## TASK TO CARRY OUT
Rewrite all the data below with "Click" changed to "Press" and nothing else altered. Leave the pictures out.

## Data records
- - - - - - -

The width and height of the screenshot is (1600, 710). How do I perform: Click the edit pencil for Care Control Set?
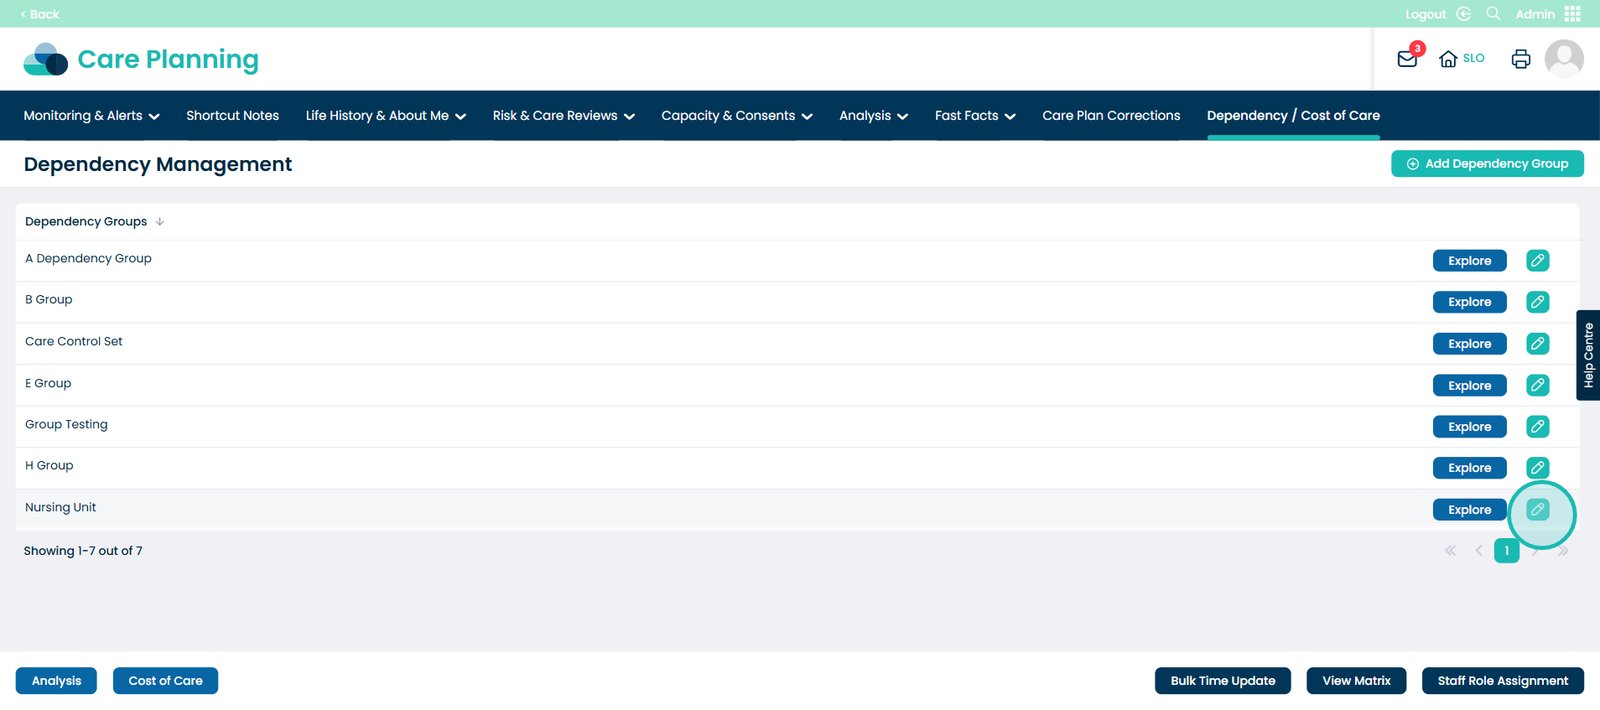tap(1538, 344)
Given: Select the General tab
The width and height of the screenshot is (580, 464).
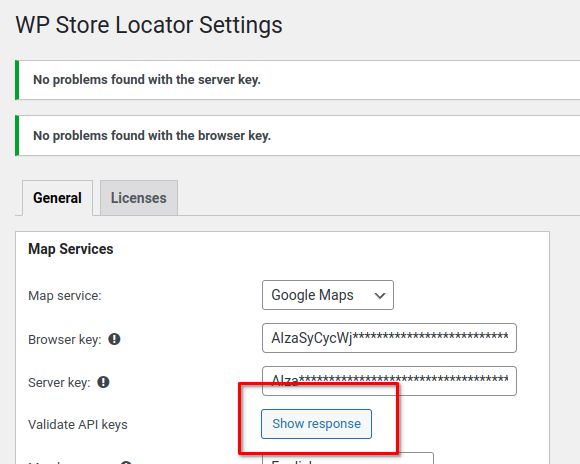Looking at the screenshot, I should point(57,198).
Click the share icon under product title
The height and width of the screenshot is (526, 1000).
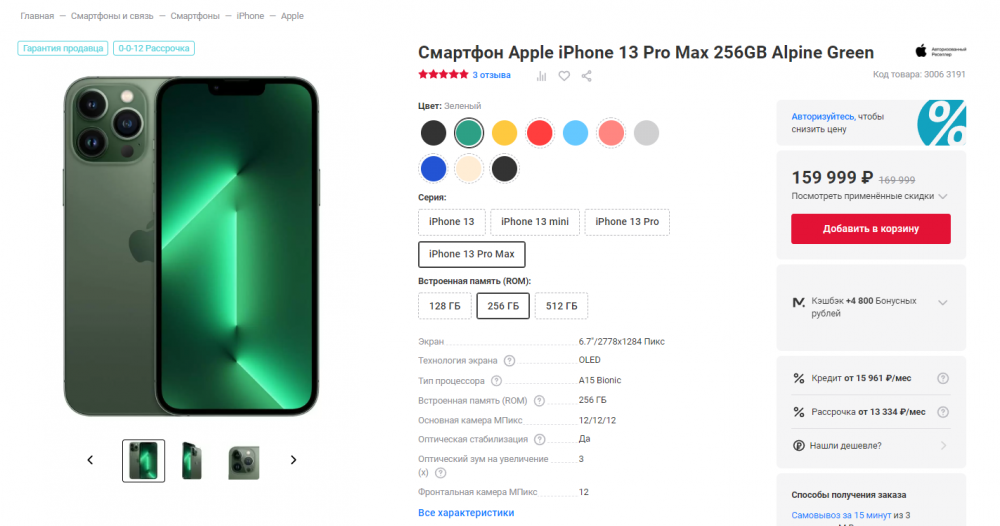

- - - - - - -

## COMPLETED EXERCISE
The width and height of the screenshot is (1600, 710). How do I perform: Press the edit pencil for Care Control Set?
tap(1538, 344)
Given: Select the General tab
The width and height of the screenshot is (580, 464).
Looking at the screenshot, I should point(57,198).
Press the share icon under product title
The height and width of the screenshot is (526, 1000).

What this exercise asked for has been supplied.